Stored records:
※ ※ ※
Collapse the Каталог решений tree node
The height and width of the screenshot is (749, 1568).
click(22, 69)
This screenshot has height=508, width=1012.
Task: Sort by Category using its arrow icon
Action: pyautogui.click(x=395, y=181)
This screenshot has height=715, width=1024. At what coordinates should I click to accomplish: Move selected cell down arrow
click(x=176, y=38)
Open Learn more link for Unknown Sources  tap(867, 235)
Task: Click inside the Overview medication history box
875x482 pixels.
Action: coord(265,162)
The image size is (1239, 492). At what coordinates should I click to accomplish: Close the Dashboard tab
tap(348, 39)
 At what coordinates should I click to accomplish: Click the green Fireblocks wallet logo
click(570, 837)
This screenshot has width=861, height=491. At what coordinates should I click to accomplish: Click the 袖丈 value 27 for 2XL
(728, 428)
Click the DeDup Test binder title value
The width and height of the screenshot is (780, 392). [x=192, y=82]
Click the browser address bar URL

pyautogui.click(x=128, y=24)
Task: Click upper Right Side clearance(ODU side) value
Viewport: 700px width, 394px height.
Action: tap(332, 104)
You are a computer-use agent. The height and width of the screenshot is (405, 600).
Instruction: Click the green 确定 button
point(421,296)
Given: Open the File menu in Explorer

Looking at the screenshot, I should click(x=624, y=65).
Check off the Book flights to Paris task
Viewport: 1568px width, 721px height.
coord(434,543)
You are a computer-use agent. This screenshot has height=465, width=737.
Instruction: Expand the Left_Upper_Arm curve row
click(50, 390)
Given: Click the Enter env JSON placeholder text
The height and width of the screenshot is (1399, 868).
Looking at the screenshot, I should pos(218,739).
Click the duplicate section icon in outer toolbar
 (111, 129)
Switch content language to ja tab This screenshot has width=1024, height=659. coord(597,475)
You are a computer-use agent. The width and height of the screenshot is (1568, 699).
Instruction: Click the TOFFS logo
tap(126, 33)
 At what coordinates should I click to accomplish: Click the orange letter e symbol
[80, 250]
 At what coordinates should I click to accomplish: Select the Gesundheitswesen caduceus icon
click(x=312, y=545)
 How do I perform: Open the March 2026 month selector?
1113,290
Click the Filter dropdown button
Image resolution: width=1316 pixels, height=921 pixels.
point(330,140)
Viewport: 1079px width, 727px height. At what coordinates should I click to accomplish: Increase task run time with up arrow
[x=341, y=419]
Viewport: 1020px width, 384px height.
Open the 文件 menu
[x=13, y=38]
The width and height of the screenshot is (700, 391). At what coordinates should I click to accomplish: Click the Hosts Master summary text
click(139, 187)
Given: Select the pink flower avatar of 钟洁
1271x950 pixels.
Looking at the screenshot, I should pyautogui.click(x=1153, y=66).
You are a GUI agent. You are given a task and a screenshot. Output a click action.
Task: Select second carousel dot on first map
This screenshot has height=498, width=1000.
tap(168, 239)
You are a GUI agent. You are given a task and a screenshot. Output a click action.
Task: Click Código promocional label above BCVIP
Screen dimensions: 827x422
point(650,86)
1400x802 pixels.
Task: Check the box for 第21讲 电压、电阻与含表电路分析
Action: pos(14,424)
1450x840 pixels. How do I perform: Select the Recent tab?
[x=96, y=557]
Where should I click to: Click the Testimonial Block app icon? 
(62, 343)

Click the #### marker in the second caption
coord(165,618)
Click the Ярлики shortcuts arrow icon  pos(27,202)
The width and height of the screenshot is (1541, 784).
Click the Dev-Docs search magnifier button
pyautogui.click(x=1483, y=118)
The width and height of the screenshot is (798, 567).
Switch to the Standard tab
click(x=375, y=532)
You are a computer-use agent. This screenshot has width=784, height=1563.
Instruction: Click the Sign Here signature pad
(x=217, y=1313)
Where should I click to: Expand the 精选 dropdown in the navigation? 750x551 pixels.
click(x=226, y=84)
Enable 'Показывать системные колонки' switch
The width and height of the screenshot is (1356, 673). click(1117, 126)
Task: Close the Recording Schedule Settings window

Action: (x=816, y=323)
※ ※ ※
◆ **Your goal**: Look above for lines with the word "computer" and copy them all.

◆ **Response for this exercise**:
You are a computer-use agent. The height and width of the screenshot is (405, 600).
You are a computer-use agent. This screenshot has height=465, width=737.
You are a computer-use agent. The width and height of the screenshot is (1568, 699).
You are a computer-use agent. This screenshot has width=784, height=1563.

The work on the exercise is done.